(Work instructions): Please set down the listing exactly, from the first line to the last.

(Records provided):
((

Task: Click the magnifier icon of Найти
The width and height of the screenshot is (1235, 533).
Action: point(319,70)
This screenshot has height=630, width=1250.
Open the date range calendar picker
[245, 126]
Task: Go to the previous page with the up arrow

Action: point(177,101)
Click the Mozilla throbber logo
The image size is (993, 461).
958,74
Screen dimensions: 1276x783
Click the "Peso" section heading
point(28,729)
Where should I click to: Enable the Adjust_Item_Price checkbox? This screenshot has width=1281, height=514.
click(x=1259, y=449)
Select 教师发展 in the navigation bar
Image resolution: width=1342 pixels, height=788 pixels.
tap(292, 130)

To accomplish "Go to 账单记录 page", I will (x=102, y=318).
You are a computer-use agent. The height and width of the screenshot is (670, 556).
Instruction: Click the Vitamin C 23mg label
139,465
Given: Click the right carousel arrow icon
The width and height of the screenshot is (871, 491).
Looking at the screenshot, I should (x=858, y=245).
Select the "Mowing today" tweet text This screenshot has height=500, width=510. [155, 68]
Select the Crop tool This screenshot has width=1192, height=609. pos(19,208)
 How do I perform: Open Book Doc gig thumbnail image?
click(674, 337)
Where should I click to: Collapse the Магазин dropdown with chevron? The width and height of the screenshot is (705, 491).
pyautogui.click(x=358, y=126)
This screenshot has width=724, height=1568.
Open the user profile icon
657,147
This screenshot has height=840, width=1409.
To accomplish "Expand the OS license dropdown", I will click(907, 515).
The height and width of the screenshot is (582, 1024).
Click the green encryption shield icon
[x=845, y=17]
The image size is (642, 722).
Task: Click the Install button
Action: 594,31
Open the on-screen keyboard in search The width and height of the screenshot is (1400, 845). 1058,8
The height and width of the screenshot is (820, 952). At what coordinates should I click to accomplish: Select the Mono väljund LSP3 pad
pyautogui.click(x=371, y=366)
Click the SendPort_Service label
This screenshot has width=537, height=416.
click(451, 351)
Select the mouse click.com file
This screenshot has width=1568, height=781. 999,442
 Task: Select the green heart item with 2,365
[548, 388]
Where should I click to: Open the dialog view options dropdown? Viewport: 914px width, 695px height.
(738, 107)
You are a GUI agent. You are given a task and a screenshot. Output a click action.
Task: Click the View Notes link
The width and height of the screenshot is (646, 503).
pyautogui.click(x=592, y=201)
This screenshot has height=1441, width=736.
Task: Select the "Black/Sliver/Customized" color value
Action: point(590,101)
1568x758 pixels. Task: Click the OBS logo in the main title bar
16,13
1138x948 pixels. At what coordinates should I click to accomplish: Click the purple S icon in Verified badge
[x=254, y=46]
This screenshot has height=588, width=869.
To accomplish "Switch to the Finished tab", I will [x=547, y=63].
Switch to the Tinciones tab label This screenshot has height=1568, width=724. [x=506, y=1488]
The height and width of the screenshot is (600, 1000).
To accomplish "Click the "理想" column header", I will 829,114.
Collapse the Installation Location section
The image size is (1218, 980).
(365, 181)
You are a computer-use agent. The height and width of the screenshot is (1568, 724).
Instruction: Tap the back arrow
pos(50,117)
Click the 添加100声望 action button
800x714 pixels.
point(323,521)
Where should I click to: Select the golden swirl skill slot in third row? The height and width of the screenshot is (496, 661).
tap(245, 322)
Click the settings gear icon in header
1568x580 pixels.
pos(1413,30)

))

(Answer box):
Task: Click the magnifier icon of Найти
The width and height of the screenshot is (1235, 533).
Action: point(319,70)
This screenshot has height=630, width=1250.
Open the date range calendar picker
[245, 126]
Task: Go to the previous page with the up arrow

Action: point(177,101)
Click the Mozilla throbber logo
The image size is (993, 461).
958,74
Screen dimensions: 1276x783
Click the "Peso" section heading
point(28,729)
Where should I click to: Enable the Adjust_Item_Price checkbox? This screenshot has width=1281, height=514.
click(x=1259, y=449)
Select 教师发展 in the navigation bar
Image resolution: width=1342 pixels, height=788 pixels.
tap(292, 130)

To accomplish "Go to 账单记录 page", I will (x=102, y=318).
You are a computer-use agent. The height and width of the screenshot is (670, 556).
Instruction: Click the Vitamin C 23mg label
139,465
Given: Click the right carousel arrow icon
The width and height of the screenshot is (871, 491).
Looking at the screenshot, I should (x=858, y=245).
Select the "Mowing today" tweet text This screenshot has height=500, width=510. [155, 68]
Select the Crop tool This screenshot has width=1192, height=609. pos(19,208)
 How do I perform: Open Book Doc gig thumbnail image?
click(674, 337)
Where should I click to: Collapse the Магазин dropdown with chevron? The width and height of the screenshot is (705, 491).
pyautogui.click(x=358, y=126)
This screenshot has width=724, height=1568.
Open the user profile icon
657,147
This screenshot has height=840, width=1409.
To accomplish "Expand the OS license dropdown", I will click(907, 515).
The height and width of the screenshot is (582, 1024).
Click the green encryption shield icon
[x=845, y=17]
The image size is (642, 722).
Task: Click the Install button
Action: 594,31
Open the on-screen keyboard in search The width and height of the screenshot is (1400, 845). 1058,8
The height and width of the screenshot is (820, 952). At what coordinates should I click to accomplish: Select the Mono väljund LSP3 pad
pyautogui.click(x=371, y=366)
Click the SendPort_Service label
This screenshot has width=537, height=416.
click(451, 351)
Select the mouse click.com file
This screenshot has width=1568, height=781. 999,442
 Task: Select the green heart item with 2,365
[548, 388]
Where should I click to: Open the dialog view options dropdown? Viewport: 914px width, 695px height.
(738, 107)
You are a GUI agent. You are given a task and a screenshot. Output a click action.
Task: Click the View Notes link
The width and height of the screenshot is (646, 503).
pyautogui.click(x=592, y=201)
This screenshot has height=1441, width=736.
Task: Select the "Black/Sliver/Customized" color value
Action: point(590,101)
1568x758 pixels. Task: Click the OBS logo in the main title bar
16,13
1138x948 pixels. At what coordinates should I click to accomplish: Click the purple S icon in Verified badge
[x=254, y=46]
This screenshot has height=588, width=869.
To accomplish "Switch to the Finished tab", I will [x=547, y=63].
Switch to the Tinciones tab label This screenshot has height=1568, width=724. [x=506, y=1488]
The height and width of the screenshot is (600, 1000).
To accomplish "Click the "理想" column header", I will 829,114.
Collapse the Installation Location section
The image size is (1218, 980).
(365, 181)
You are a computer-use agent. The height and width of the screenshot is (1568, 724).
Instruction: Tap the back arrow
pos(50,117)
Click the 添加100声望 action button
800x714 pixels.
point(323,521)
Where should I click to: Select the golden swirl skill slot in third row? The height and width of the screenshot is (496, 661).
tap(245, 322)
Click the settings gear icon in header
1568x580 pixels.
pos(1413,30)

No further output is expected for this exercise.